La política que se alimenta de menudencias y cinismos, hay que otearla con desparpajo y tranquilidad.
Es insondable el corazón humano. Por sus entresijos hay una danza de vaivenes, con espacio para la exultación y profundos abismos para las desolaciones. Todo se mueve en altibajos con alegrías y horas nocturnas para rumiar pesares. Ese es el proteico destino, la ruta marcada que, querámoslo o no, inevitablemente recorremos.
Sobre todo en política, profesión de fuertes emociones. En ella no caben los tímidos y los indecisos, o los que nunca vencen pero tampoco pierden. La política es una actividad de elaboradas matemáticas que se concentran en sumas y restas, siempre con un retablo de sorpresas. Es un manantial de sobresaltos. Nada hay seguro en su ejercicio. Lo que en la mañana es claro y venturoso, puede tener una tarde de reversas trágicas. El político es un tahúr que sabe escoger loterías presuntamente gananciosas; con ojos ávidos contempla el veloz movimiento de las balotas.
Nunca dejarán de ser mentores Maquiavelo, Fouché y Talleyrand de quienes se denigra en público, pero a cuya sombra se amoldan las conductas en privado. El primero enseñó los exorcismos que se deben poner en práctica en la vida pública, el segundo fue un sinvergüenza genial que con talento perverso supo acomodarse a todos los gobiernos y el tercero de agudeza fulgurante, sabía sopesar las palabras y tenía el don del anticipo para llegar de primero a las metas codiciadas. De Talleyrand dijo el barón Von Stetten: “…dispara una pistola al aire para saber quién salta por la ventana”.
En política el carácter tiene precio prohibitivo. Personajes como Carlos Lleras Restrepo, Laureano Gómez o Gilberto Alzate Avendaño, aparecen en el firmamento cada centuria dejando estelas profundas. El señor Gómez gruñía un monosílabo y ponía a temblar el parlamento de Colombia.
Nos hemos familiarizado con los políticos bribones. Las monedas de Judas circulan con profusión en el mercado electoral. Las lealtades no existen y una avidez por el alojamiento en lenocinios transformaron las gloriosas militancias ideológicas en apestosa zona de tolerancia. Estamos ahora en manos de las barraganas, de las hetairas trasnochadoras que saben cómo cautivar ingenuos en ese pernicioso bazar de bagatelas.
Todos quieren ganar. El aspirante que amarra fidelidades distribuyendo canonjías y contratos.
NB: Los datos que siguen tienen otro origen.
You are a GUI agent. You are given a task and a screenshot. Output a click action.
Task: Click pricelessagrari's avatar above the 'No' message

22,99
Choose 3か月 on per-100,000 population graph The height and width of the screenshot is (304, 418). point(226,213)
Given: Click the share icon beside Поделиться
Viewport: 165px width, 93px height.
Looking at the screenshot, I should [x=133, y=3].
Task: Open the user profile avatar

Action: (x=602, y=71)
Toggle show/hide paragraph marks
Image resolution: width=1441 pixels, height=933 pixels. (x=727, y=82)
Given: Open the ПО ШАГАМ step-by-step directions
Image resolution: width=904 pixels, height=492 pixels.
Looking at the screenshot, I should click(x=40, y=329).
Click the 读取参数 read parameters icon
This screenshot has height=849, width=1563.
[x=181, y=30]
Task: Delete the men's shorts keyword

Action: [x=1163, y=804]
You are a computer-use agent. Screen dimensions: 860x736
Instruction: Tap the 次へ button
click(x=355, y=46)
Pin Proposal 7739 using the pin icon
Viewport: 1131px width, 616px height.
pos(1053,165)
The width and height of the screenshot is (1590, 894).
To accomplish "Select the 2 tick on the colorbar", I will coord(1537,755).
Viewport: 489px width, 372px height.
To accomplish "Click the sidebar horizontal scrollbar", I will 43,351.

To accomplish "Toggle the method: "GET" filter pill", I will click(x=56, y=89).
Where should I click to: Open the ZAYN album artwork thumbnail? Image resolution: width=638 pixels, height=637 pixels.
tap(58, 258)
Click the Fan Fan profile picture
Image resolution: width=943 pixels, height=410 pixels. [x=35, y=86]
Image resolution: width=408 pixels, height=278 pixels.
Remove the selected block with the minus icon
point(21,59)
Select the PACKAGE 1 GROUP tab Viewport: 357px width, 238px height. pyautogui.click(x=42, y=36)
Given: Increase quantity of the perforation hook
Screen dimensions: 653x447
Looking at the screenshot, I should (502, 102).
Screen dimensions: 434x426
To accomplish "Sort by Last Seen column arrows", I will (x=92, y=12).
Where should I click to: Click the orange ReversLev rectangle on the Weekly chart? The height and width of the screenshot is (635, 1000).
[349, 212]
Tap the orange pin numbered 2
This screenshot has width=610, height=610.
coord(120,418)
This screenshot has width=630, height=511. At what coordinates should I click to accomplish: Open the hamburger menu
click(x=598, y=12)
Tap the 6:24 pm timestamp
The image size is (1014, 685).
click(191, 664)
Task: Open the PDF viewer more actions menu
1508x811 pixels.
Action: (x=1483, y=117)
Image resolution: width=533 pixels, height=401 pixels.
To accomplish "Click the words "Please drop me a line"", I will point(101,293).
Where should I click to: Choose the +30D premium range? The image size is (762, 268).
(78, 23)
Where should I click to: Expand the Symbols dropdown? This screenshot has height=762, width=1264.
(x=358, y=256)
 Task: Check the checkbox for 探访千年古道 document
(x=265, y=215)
El que adormece la moral, la marchita o la extirpa, comprometiendo a los gamonales con dinero a cambio de un lote de sufragios. Cuánto circulante hediondo se mueve en la clandestinidad, cuántos empresarios acaparan las subastas del “quién da más” para negociar con la veleidad del pueblo.
Desde luego, impera el buen olfato. Un viento sulfuroso aletea sobre las narices de los cazadores de oportunidades. Todos quieren merodear en torno de la mesa del rico Epulón para recibir los mendrugos de quien se alza con el santo y la limosna.
El sainete tiene mucho de humorismo. Los balanceos caprichosos de las urnas provocan infartos, catástrofes económicas, desorganización de los hogares y de pronto el suicidio. La política que se alimenta de menudencias y cinismos, hay que otearla con desparpajo y tranquilidad.
Vaya una anécdota: En 1830 Francia vivió el enfrentamiento de ásperos grupos rivales. De pronto sonaron los carillones que anunciaban el fin del atafago eleccionario. Talleyrand pendiente de ese resultado le dice a su asistente: “¡Ah, las campanas! Quiere decir que nosotros hemos ganado”. ¿Quiénes son “nosotros” monsieur? Talleyrand le respondió: cállate. Mañana te lo digo”.